*PROBLEM DESCRIPTION:*
Please carry on the blog post questioning unconditional love for family, starting right after its last line.
*** PASSAGE SHOWN Section Begins ***
Of course one could substitute brothers, sisters, aunts, uncles and grandparents for the parents in the above scenarios. It makes no difference – the question remains the same. Why the fuck do such dysfunctional, abusive wrecks deserve respect…deserve to be loved? Why must the matter of said person’s character (or lack of) have to take second place to memetic convention?

I think that this reign of the unconditional is what keeps bad parents in business, allowing them to pass on their defective memes to the next generation who will themselves propagate the faeces…

Thinking about it, the notion of unconditional love is truly the worst form of tyranny; under the banner of the unconditional, all must be forgiven. Then again if said “love” must be “unconditional”, is this not a condition?

Reciprocal respect – based on character and conduct – is the only condition under which any notion of love can truly flourish…..

With that in mind, I emerge full circle with my question –how many of you can claim, hand-on-heart, that each and every member of your family is truly deserving of your love?

Mull it over, mi compadres…..

~MRDA~

This entry was posted in Uncategorized. Bookmark the permalink.

Leave a Reply

4 Responses to Is Blood Truly Thicker than Water?
*** PASSAGE SHOWN Section Ends ***
*** LISTED ENTRIES Section Begins ***
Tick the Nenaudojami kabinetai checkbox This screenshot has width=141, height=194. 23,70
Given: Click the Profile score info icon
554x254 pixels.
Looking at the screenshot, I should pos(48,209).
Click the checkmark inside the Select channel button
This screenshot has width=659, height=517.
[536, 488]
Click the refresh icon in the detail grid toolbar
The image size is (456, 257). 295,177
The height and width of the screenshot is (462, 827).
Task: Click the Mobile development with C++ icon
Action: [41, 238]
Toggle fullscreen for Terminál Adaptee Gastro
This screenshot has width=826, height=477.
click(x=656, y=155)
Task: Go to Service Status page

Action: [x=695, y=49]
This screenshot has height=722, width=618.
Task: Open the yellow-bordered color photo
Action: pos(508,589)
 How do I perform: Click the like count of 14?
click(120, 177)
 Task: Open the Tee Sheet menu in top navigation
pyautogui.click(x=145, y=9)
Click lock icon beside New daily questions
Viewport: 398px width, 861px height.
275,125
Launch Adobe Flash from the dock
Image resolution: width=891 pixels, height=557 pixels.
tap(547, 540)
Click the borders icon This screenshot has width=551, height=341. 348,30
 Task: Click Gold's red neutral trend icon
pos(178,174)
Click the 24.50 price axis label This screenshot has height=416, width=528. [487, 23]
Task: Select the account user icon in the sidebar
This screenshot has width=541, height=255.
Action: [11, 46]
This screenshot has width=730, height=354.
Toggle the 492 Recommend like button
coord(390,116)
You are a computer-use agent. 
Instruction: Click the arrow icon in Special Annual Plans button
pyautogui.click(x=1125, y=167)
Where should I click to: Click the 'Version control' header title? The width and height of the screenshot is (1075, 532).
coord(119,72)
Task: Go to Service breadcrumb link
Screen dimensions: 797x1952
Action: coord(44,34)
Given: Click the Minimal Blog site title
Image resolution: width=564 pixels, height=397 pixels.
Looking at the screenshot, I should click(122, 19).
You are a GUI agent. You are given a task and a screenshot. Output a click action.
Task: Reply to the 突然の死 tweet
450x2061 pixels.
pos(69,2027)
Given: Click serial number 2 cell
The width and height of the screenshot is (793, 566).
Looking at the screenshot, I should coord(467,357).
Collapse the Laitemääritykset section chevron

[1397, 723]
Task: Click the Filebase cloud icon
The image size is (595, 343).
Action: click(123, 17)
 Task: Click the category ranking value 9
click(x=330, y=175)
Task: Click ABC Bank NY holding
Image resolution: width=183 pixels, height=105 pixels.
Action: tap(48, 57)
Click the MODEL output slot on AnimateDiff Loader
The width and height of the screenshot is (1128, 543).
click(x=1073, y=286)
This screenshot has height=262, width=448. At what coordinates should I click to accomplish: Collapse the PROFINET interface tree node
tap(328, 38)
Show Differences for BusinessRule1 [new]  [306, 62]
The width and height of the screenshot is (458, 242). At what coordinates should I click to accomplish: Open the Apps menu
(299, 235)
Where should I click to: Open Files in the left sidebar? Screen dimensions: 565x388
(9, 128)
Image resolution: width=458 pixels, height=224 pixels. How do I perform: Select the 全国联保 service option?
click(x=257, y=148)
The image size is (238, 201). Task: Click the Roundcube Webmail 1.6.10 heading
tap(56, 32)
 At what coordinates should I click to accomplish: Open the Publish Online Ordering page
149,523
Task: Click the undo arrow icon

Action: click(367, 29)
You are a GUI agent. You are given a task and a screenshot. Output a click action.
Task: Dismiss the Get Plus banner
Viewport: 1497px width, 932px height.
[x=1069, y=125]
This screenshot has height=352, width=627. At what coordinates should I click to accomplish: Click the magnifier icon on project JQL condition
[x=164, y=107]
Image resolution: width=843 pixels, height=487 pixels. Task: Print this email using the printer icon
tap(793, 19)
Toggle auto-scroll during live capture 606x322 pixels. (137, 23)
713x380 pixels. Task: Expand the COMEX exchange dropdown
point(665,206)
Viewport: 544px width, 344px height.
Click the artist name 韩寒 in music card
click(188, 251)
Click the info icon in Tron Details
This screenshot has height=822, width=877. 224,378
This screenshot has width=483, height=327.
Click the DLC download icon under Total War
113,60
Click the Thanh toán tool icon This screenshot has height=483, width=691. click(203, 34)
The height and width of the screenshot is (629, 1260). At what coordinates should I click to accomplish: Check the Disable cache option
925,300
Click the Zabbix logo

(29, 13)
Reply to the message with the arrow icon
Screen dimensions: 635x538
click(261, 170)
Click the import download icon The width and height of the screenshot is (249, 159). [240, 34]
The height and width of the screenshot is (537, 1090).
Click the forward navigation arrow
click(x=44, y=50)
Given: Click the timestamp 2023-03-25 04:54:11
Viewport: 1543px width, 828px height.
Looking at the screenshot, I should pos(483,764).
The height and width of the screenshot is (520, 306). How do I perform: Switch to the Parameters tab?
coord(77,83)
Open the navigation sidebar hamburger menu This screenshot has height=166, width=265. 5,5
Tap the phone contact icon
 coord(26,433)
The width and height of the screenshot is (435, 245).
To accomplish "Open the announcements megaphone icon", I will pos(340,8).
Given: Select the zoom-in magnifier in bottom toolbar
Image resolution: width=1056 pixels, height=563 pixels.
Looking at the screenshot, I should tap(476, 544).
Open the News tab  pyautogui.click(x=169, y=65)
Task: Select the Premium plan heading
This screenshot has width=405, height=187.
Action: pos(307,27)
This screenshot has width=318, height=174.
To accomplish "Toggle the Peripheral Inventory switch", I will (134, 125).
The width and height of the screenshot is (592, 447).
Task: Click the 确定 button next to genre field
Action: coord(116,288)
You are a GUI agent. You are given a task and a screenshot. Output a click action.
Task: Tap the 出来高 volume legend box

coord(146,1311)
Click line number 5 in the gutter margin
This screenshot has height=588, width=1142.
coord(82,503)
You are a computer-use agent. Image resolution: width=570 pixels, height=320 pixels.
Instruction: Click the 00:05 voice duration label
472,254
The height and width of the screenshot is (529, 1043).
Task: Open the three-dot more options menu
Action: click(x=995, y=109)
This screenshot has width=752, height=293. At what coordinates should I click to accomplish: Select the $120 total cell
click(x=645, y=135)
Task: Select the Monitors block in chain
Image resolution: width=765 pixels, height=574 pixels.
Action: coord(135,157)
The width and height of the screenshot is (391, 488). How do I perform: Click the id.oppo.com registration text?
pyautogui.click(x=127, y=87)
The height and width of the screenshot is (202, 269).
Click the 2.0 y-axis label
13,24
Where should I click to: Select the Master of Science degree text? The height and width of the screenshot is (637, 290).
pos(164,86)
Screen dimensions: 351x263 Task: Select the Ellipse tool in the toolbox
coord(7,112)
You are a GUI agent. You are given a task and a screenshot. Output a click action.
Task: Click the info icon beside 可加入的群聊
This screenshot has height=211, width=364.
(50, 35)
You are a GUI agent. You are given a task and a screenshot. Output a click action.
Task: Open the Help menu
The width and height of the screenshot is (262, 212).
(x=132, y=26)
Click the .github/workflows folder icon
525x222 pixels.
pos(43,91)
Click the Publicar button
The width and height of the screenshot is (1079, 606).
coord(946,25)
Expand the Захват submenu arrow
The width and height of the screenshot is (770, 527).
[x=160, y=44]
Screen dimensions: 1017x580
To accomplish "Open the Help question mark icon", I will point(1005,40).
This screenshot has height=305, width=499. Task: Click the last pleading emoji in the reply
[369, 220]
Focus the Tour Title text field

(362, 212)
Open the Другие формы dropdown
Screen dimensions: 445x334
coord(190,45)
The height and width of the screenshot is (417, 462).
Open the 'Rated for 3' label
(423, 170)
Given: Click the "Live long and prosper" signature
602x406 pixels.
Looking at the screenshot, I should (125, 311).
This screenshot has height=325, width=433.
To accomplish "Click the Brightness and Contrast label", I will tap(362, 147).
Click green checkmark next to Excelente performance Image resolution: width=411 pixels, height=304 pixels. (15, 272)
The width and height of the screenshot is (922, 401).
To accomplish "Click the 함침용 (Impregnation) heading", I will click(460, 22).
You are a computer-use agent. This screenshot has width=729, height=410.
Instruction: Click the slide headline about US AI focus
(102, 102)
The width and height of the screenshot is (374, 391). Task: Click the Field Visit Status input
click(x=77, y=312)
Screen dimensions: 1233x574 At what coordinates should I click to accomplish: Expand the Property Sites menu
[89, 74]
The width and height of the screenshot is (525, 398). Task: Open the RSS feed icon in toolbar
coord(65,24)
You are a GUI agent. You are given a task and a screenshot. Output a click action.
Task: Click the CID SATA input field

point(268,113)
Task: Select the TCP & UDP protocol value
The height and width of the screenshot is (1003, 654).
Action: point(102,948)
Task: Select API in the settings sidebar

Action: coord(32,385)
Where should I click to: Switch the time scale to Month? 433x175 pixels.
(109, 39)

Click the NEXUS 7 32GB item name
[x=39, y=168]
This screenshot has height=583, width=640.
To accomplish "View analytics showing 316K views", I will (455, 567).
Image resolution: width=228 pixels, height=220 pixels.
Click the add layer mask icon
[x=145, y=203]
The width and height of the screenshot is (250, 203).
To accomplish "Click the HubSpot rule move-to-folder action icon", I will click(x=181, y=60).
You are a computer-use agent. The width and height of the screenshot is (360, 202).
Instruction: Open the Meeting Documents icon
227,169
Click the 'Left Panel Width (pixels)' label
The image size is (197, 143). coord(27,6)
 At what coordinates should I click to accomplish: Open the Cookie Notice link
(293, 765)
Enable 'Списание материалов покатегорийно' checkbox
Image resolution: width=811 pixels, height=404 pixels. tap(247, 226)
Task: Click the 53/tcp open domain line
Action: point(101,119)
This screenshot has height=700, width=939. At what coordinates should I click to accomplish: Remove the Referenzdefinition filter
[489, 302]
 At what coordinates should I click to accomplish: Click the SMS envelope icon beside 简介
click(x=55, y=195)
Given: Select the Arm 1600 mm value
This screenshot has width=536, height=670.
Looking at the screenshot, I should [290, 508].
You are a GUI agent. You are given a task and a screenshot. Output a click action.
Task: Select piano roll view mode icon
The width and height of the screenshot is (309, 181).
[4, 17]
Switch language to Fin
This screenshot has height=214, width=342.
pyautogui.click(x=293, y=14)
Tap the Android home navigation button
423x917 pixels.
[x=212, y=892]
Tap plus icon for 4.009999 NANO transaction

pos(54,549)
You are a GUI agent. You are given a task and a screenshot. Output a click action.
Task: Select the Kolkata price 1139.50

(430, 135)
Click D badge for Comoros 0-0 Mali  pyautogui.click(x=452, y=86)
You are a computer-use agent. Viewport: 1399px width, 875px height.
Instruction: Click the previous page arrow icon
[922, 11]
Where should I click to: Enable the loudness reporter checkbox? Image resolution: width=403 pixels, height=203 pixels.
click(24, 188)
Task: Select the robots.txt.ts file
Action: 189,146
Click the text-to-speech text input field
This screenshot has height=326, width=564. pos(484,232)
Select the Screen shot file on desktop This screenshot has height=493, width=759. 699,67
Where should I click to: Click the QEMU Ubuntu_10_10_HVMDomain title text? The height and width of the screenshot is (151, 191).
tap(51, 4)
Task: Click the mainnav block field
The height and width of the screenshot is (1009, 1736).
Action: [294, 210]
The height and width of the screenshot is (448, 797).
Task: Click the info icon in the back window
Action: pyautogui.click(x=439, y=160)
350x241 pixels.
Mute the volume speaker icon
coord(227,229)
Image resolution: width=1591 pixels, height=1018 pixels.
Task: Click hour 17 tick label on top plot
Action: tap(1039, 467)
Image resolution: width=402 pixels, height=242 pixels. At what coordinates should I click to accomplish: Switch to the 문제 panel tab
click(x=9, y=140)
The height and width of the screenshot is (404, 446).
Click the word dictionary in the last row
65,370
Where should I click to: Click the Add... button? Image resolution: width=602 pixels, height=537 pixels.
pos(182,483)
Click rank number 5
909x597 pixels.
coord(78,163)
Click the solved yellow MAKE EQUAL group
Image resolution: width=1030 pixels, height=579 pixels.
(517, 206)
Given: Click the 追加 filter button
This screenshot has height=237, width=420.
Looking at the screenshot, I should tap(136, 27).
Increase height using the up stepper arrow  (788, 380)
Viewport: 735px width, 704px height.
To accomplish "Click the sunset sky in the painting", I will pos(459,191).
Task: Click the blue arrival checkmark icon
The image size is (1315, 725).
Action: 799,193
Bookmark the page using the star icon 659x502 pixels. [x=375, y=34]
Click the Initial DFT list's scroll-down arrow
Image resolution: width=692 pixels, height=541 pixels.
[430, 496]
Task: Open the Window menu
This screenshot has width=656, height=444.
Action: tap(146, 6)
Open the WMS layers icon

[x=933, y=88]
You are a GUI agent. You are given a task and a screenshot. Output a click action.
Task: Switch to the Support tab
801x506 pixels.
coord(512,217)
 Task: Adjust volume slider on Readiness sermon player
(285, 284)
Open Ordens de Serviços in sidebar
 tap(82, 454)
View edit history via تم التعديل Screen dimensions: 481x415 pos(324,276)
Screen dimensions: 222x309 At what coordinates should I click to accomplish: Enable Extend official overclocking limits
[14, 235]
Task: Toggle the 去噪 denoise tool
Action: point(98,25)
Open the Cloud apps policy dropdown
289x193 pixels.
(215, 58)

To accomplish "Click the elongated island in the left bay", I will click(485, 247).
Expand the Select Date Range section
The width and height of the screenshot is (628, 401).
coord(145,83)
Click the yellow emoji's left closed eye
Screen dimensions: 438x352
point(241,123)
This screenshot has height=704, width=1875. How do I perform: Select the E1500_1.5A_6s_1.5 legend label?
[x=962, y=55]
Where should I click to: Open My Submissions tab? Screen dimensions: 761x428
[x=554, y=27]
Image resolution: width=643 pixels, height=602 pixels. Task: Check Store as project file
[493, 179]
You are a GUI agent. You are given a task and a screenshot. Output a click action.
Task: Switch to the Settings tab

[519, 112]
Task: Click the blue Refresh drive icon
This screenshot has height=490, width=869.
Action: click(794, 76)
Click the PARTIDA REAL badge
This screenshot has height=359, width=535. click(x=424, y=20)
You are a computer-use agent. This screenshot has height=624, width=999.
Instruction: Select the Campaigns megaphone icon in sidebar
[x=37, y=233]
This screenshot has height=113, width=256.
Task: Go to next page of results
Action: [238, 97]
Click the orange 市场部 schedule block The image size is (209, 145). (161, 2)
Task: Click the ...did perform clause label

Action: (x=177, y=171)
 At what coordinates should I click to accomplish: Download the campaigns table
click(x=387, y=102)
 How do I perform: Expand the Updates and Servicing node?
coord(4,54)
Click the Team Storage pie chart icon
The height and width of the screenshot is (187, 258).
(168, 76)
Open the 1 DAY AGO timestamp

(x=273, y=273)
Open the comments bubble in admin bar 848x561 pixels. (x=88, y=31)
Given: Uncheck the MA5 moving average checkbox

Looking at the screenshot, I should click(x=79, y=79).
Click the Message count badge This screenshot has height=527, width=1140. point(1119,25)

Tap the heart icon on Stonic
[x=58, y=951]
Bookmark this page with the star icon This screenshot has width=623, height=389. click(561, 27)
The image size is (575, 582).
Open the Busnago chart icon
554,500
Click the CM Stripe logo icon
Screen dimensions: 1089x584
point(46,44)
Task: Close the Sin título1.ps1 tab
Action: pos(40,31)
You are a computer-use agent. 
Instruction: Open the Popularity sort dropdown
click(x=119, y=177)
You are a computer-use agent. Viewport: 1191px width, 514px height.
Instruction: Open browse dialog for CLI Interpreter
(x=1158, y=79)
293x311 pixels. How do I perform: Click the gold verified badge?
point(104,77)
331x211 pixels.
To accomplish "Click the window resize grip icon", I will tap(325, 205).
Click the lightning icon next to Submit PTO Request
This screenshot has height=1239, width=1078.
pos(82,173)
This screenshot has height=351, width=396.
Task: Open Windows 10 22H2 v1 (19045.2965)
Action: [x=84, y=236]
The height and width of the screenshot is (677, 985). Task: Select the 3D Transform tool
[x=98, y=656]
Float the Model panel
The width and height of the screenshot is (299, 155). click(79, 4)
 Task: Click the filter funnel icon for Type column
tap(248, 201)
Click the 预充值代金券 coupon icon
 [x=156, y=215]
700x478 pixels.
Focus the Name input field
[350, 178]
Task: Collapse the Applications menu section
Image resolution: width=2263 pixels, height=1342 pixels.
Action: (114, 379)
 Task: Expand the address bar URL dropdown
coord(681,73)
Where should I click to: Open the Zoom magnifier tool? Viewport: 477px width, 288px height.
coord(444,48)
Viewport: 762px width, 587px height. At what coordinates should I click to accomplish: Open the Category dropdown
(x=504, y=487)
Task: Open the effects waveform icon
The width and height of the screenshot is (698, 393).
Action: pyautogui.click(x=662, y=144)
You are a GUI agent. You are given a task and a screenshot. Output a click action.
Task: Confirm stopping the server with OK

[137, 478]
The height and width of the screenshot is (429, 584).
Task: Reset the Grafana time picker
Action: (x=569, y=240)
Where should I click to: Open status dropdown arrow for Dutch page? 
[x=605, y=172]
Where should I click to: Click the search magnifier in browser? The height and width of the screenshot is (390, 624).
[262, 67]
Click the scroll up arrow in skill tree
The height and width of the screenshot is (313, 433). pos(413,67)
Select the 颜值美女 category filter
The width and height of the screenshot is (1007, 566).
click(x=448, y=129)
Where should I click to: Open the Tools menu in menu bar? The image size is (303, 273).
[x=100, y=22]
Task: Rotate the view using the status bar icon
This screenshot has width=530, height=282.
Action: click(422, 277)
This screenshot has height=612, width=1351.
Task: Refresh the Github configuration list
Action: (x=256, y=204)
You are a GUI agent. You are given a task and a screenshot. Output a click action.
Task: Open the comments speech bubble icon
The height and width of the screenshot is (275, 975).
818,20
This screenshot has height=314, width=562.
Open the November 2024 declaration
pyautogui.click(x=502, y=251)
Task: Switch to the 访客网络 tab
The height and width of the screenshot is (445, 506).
*** LISTED ENTRIES Section Ends ***
*RESULT FOR THIS TASK:*
  1. creactivity says:

    I love each and every member of my immediate family. Mom, Dad, Grandparents, Brother, one Brother-almost-in-law, Sister, Nephews all included. I don’t extend this to cousins (who used to be my best friends) or aunts and uncles (who engage in drama-rama).

  2. ghostdog_ says:

    I’m glad you mentioned the bible in this, because I think thats what it comes down to in the end. People will believe this ‘unconditional love’ for family because its been beaten into western civilisation by the bible (which is in the end, nothing more than a survival guide for people running round in the desert 2000 years ago).
    And no, I do not love every member of my family.

  3. lousy_timing says:

    This is first of two- possibly three- replies from me.
    I don’t love my mother. I did as a child and as a teen and young adult, I hope she would change because I loved her. She didn’t, and she continued to harm me. I barely know my biological father, so I can’t apply the word love to him, either. My sister is someone I’ve become closer to over the years, but I can’t trust her and she isn’t forthright about things. Honestly, I don’t know if I love her or not.
    Out of my “blood” family, I love my brother, my grandmother, and my two uncles. I loved my great-grandmother and grandfather, now deceased. I love my two children.
    I may be in a unique position to respond as a parent to the comment on obligatory love versus genuine like for ones offspring- I don’t know how many of your other LJ Friends are parents. That’s one of the other replies, though, and I have to save it for later. Warning- it may end up as a post in my journal, because it could get long.

  4. el_jaynus says:

    Good grief, I sound like a right angsty teen in that conversation! Anyway….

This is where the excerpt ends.